Through the AWS platform, users can currently work with portions of three sizeable datasets: Landsat Global Land Survey information from the 1970s to 2005, MODIS vegetation indices, and the NEX Downscaled Climate Projections. After the one-year agreement passes, the agency will review the feedback it has received from the scientific community. If the reception is positive, NASA plans on extending the agreement with AWS and will make available additional satellite datasets as well as provide regular updates of those that are currently available.
In exchange for freely hosting the data, AWS benefits from users having the option of purchasing the company’s computing services. Jamie Kinney, principal solution architect at AWS, notes that there are two major benefits of using AWS for computing: simplicity of use and cost-effectiveness.
“Now anybody who has access to the Amazon cloud, which is publicly available, can easily create an account and, within a few minutes, provision a cluster,” says Kinney. “For a few dollars or maybe 10 or 20 dollars an hour, they can provision a very powerful 25–30-teraflop cluster on Amazon and quickly analyze and visualize that data using the same exact software that NASA researchers are using on internal facilities.”

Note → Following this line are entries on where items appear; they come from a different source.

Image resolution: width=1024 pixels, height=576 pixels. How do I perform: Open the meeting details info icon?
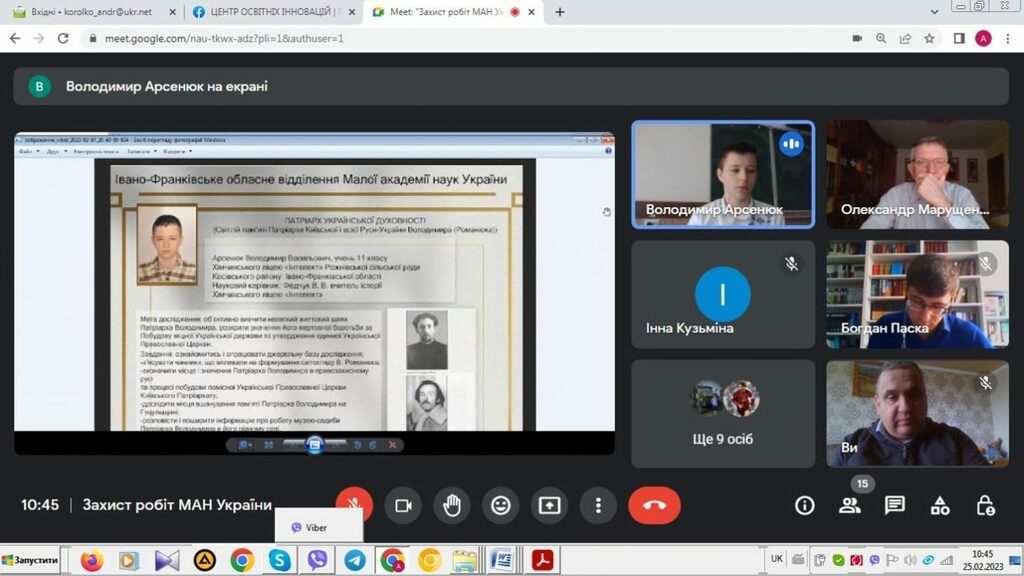(x=804, y=505)
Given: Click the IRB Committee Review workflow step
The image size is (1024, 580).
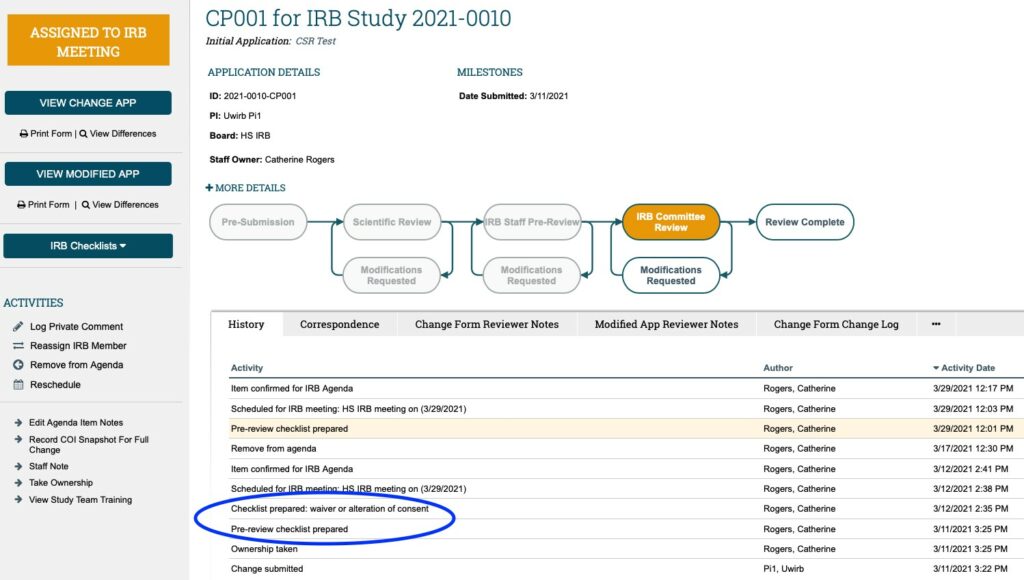Looking at the screenshot, I should 670,222.

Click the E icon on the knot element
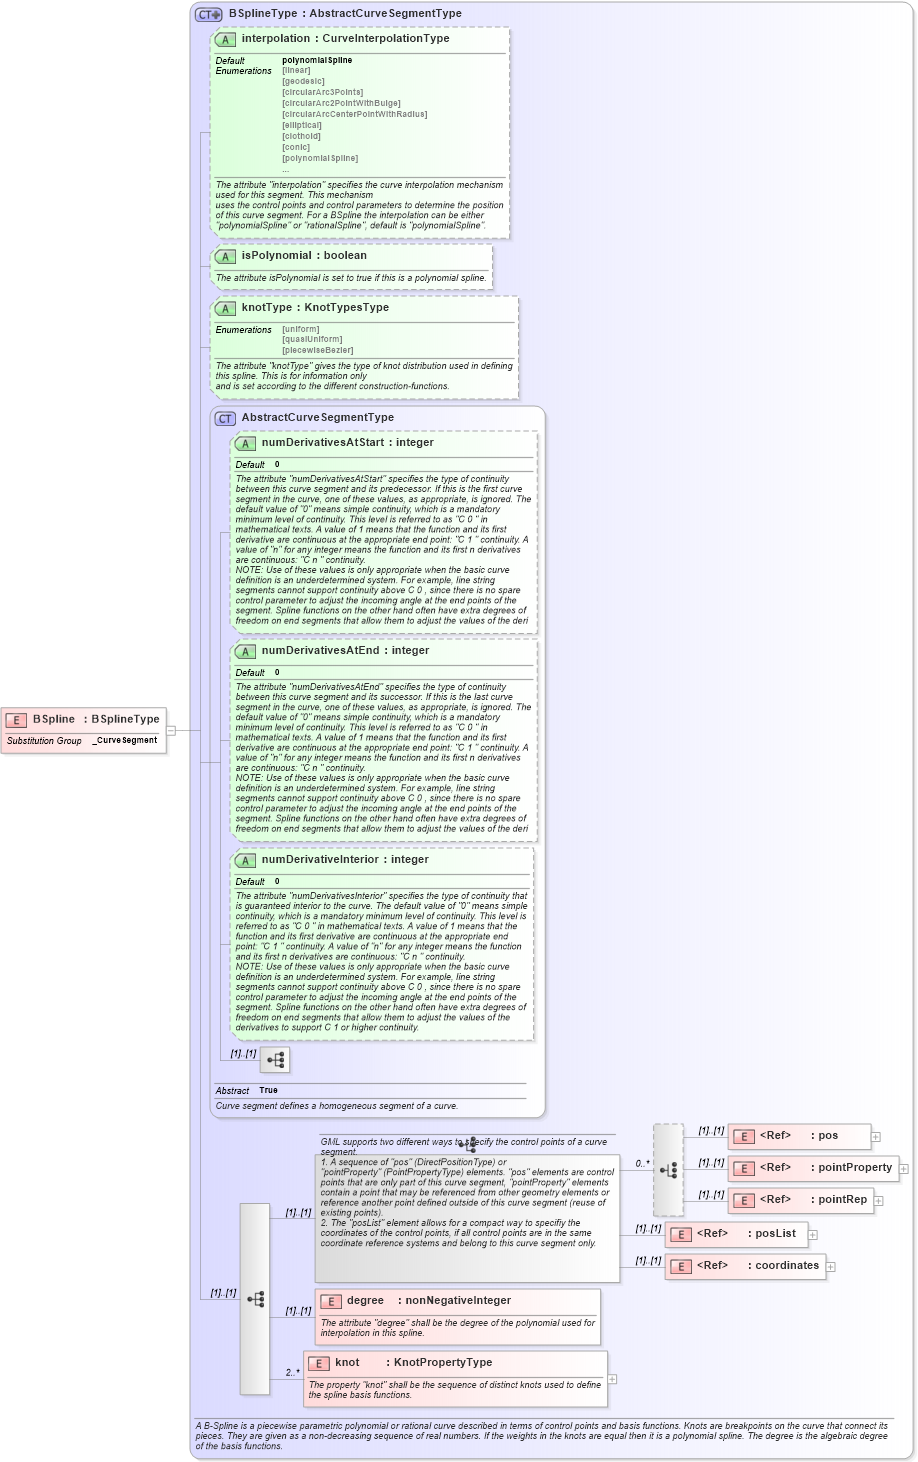(320, 1362)
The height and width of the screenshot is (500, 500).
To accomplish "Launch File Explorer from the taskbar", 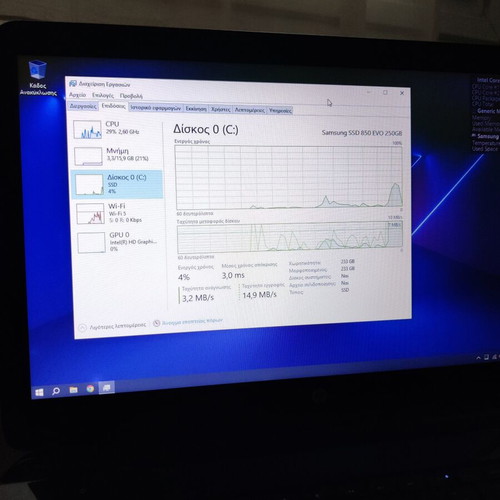I will (x=73, y=390).
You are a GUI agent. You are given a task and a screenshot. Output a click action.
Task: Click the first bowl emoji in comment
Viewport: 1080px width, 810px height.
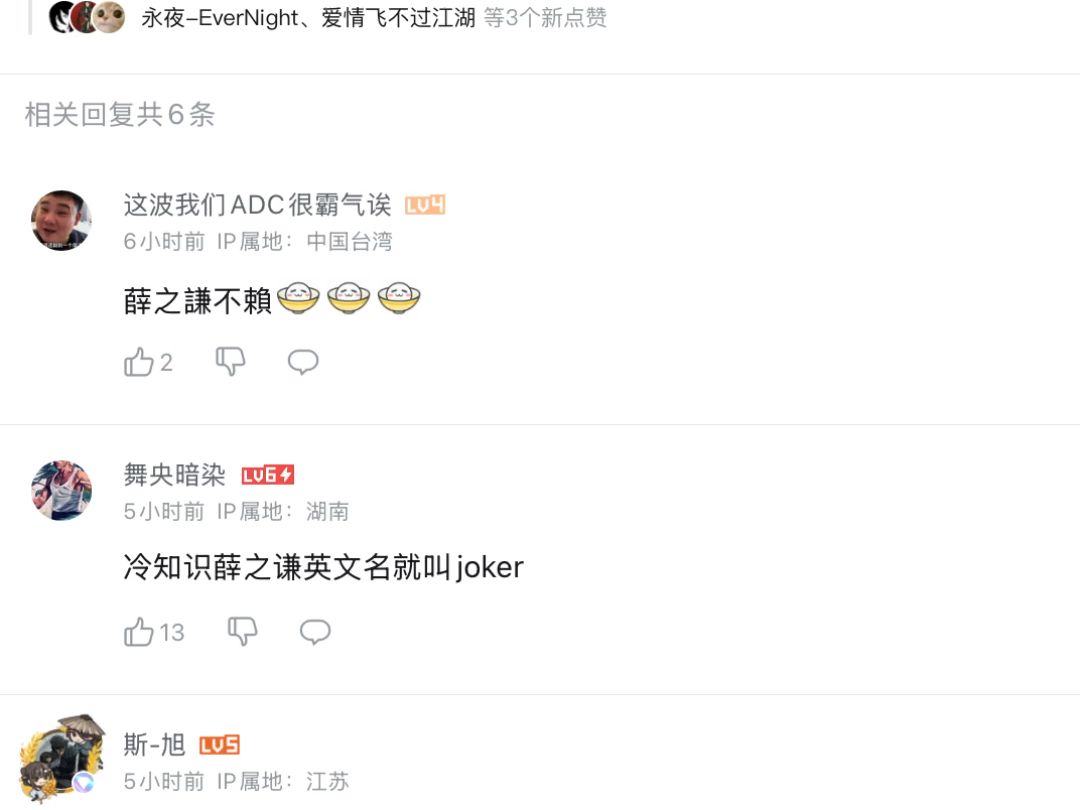coord(298,298)
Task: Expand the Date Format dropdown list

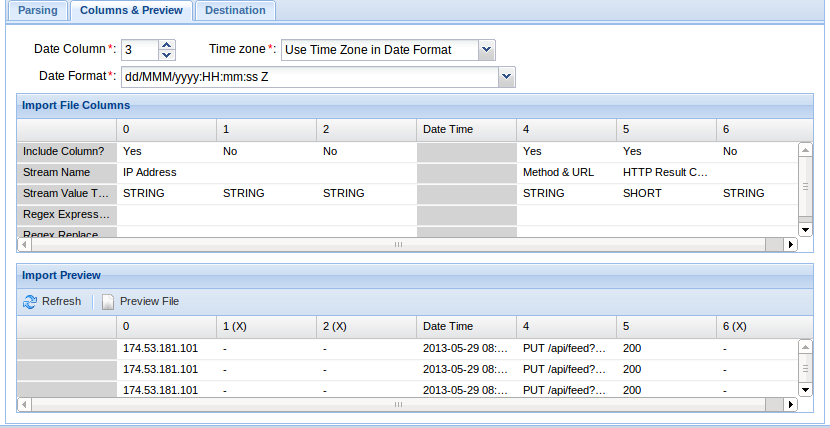Action: (x=506, y=76)
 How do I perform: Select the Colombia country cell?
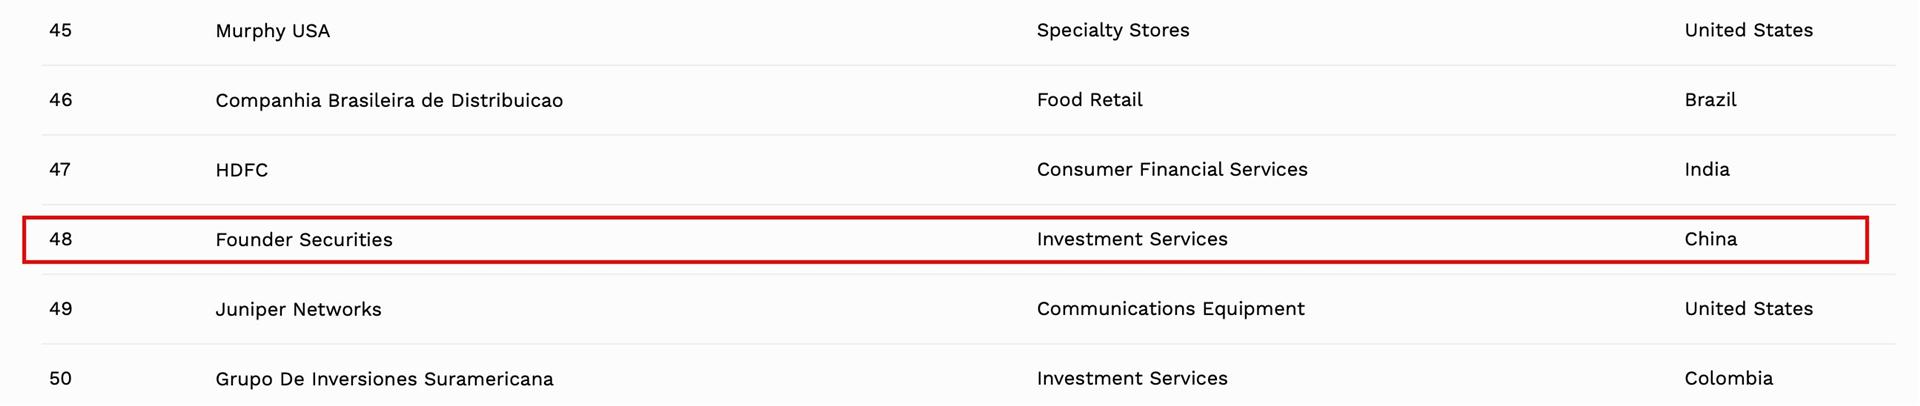[x=1728, y=378]
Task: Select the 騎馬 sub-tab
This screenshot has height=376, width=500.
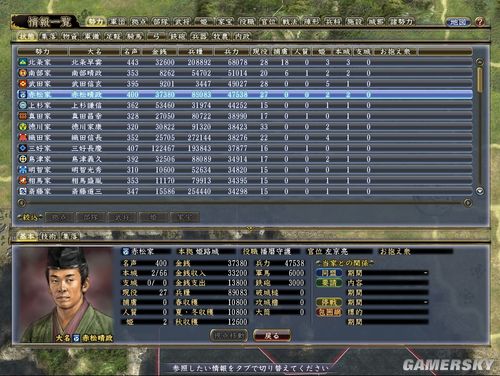Action: tap(134, 36)
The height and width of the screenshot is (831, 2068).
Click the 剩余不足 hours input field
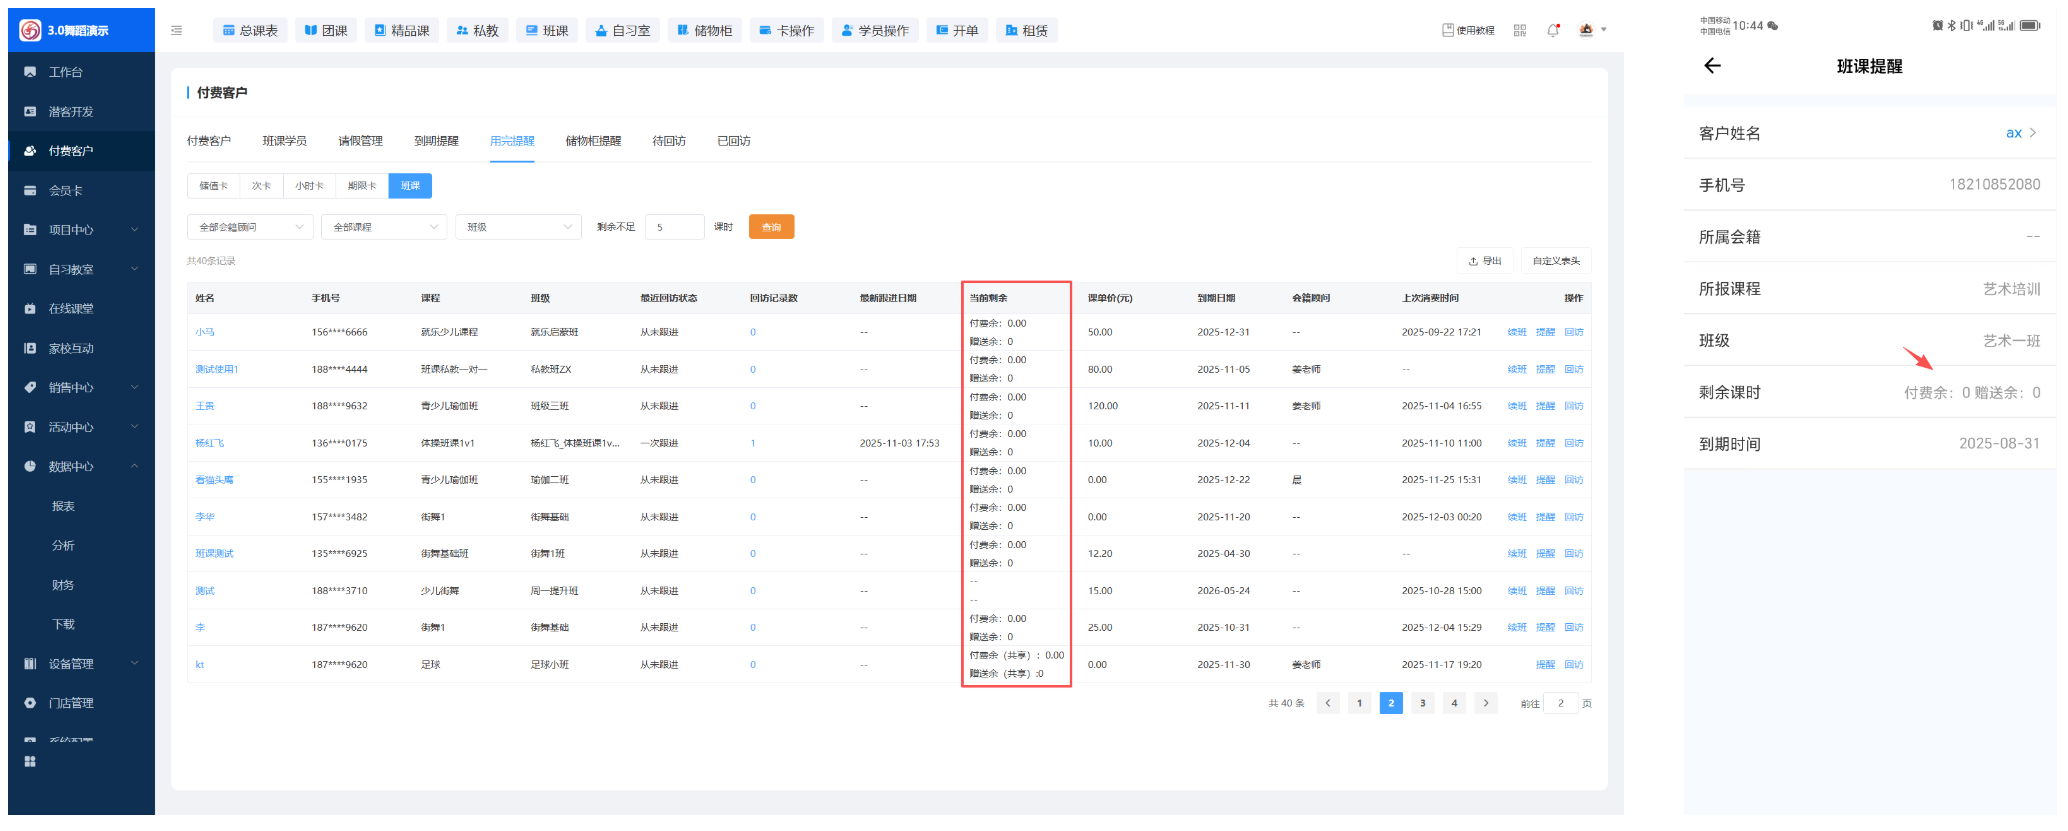[674, 227]
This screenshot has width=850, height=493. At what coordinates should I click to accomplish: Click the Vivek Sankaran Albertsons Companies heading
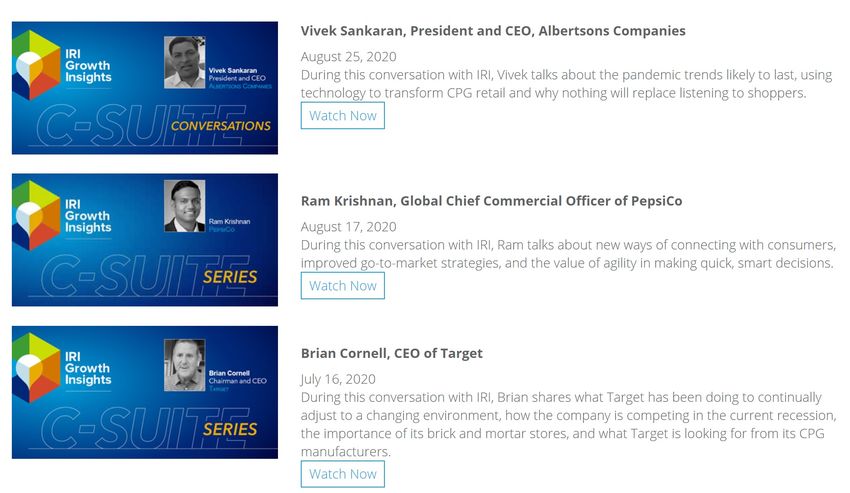[x=493, y=31]
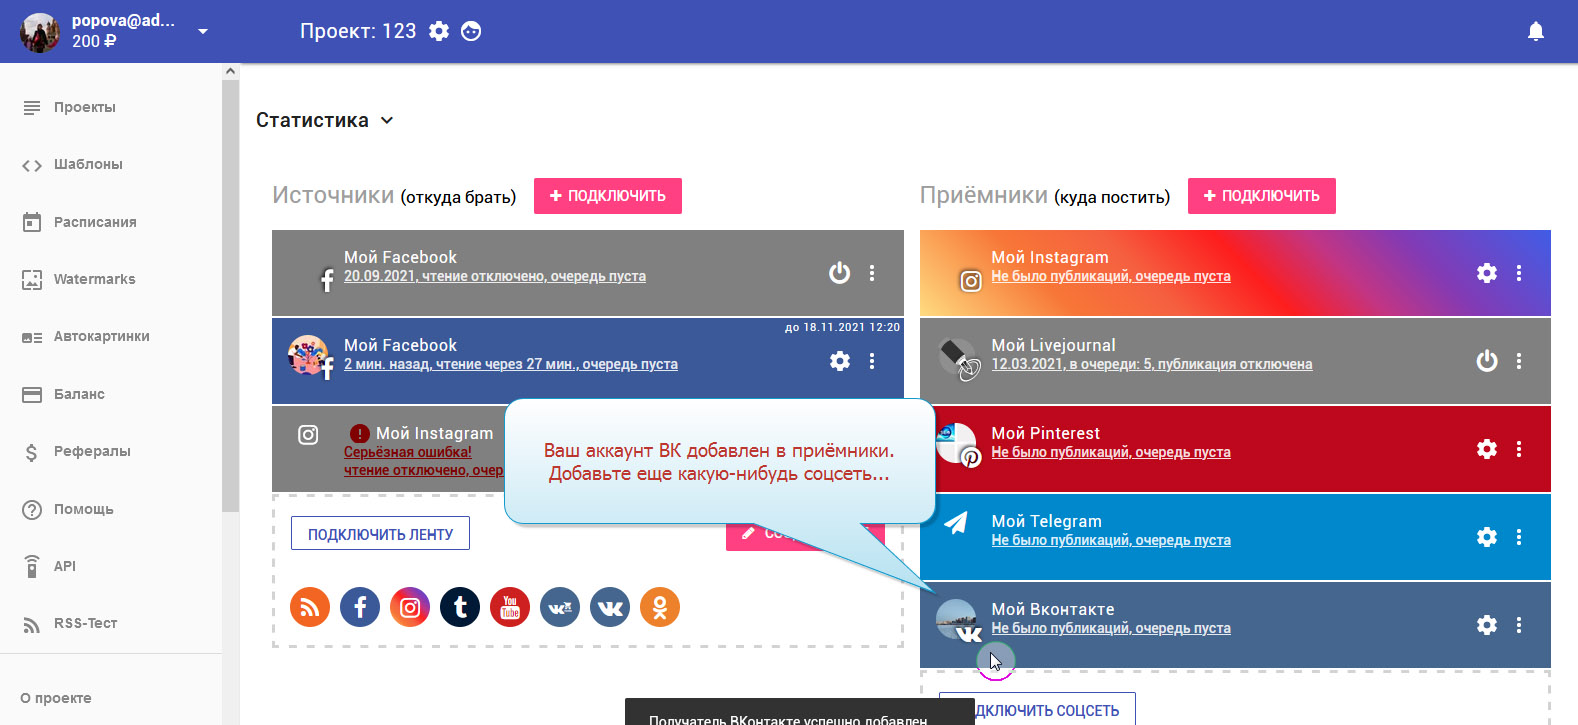This screenshot has height=725, width=1578.
Task: Open three-dot menu for Мой Instagram receiver
Action: click(1519, 273)
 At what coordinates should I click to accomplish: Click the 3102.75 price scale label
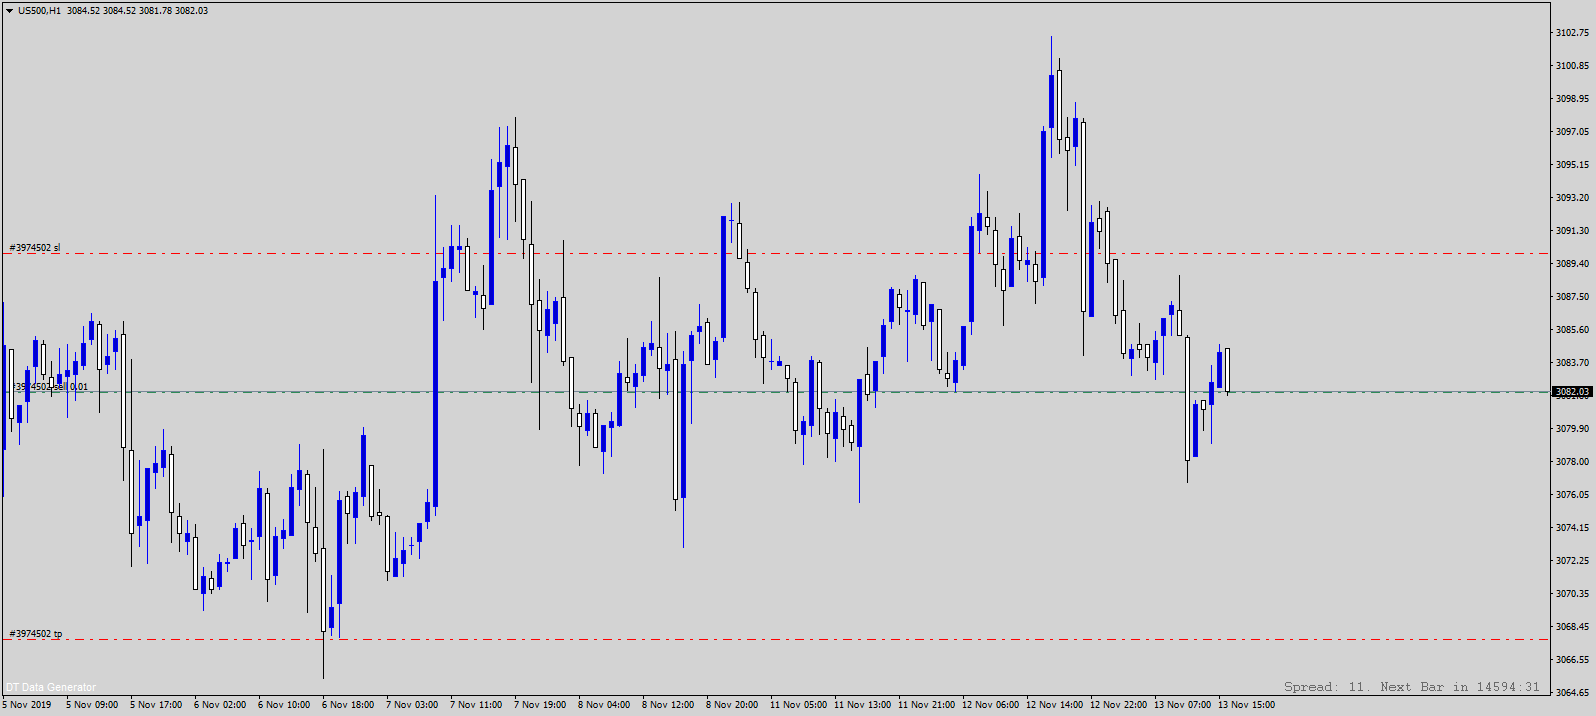click(1571, 33)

Moving forward, Kinney says that Amazon is looking forward to continuing its partnership with NASA, not only for increasing business but also because the company is excited to help bring about future discoveries. “We make investments in public datasets and these types of grants so that we can really help develop the next generation of technologies that will be used by all of our customers down the road, both public sector and commercial,” he says. “So it’s a very natural partnership for us.”
In its short run, Nemani says reception to OpenNEX has been very positive. In June, the agency instituted a series of contests on OpenNEX that challenges citizen scientists to use the available datasets for developing applications and algorithms that promote climate resilience, or our ability to adapt to climate change. The contest falls in line with the White House Big Data and Climate Data Initiatives, which encourage government agencies to improve their ability to extract knowledge and insight from their digital data collections, as well as President Obama’s calls for developing tools to fight climate change.
“We already have over 400 scientists signed up to be part of the challenges,” Nemani said in July, “so we’re pretty excited to see what they’ll come up with. But keep in mind that this is just the beginning; in a few years we hope to have a large section of the scientific community from around the planet using OpenNEX on a daily basis for climate change research. That’s our big goal.”